━━━ Source data ━━━

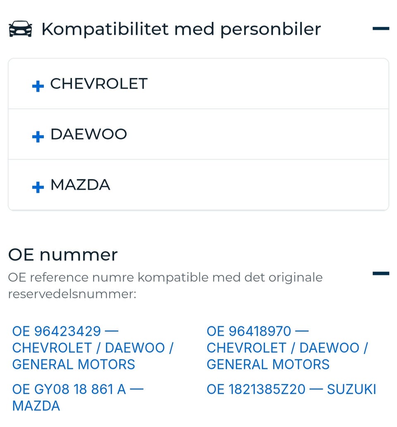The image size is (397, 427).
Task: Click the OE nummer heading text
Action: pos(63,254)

━━━
━━━ Source data ━━━

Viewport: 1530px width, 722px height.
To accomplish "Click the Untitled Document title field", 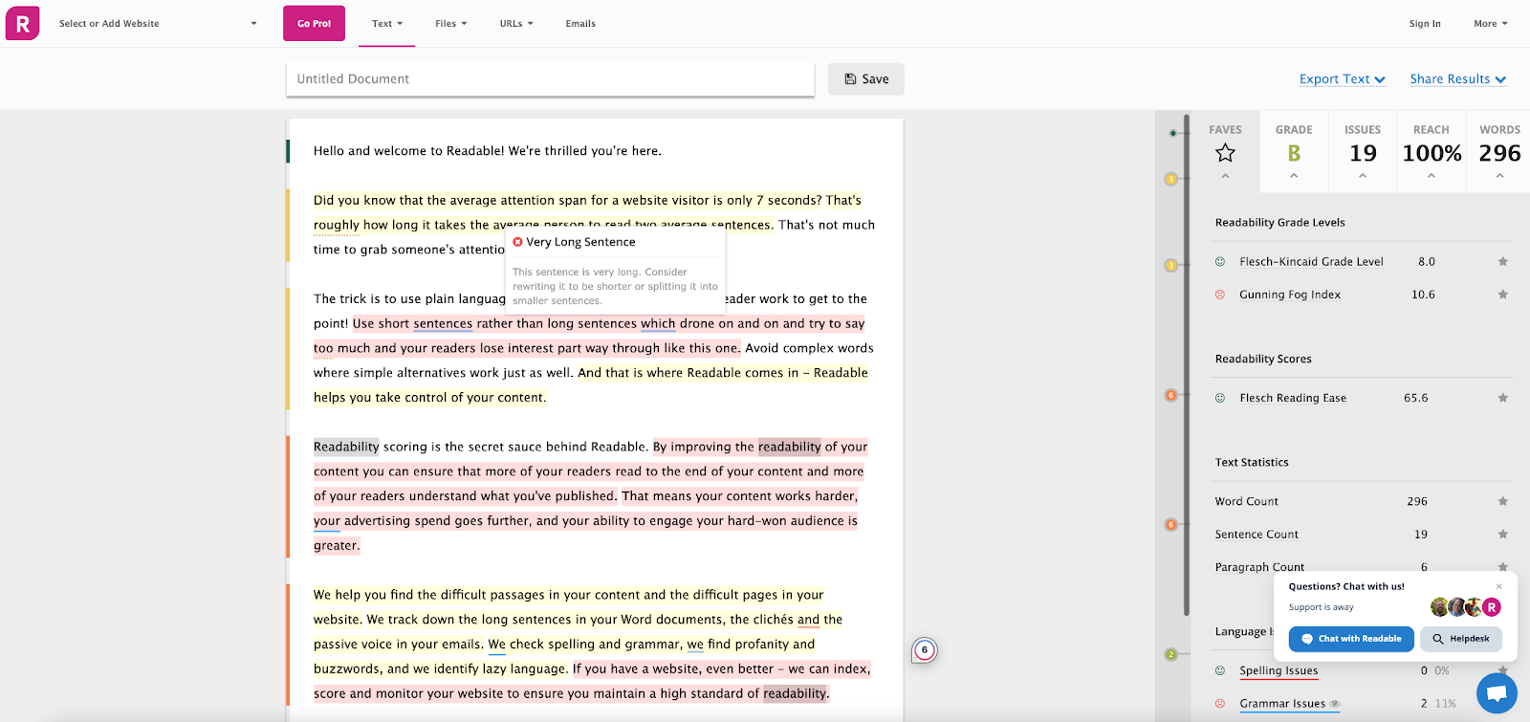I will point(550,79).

━━━
━━━ Source data ━━━

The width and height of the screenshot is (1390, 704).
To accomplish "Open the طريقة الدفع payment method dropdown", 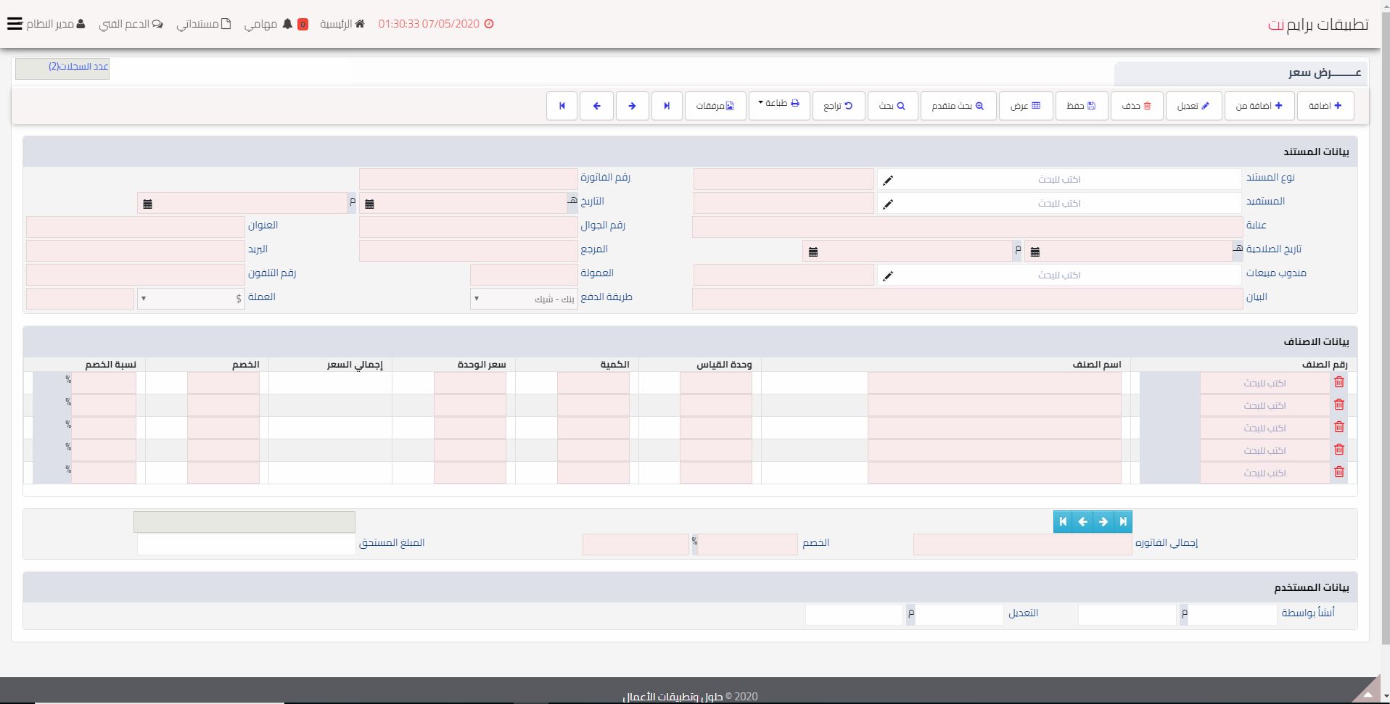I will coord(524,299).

━━━

Assigned task - A line in the material may hold the string "width". Report how many do, and write only the number.

Result of the task - 2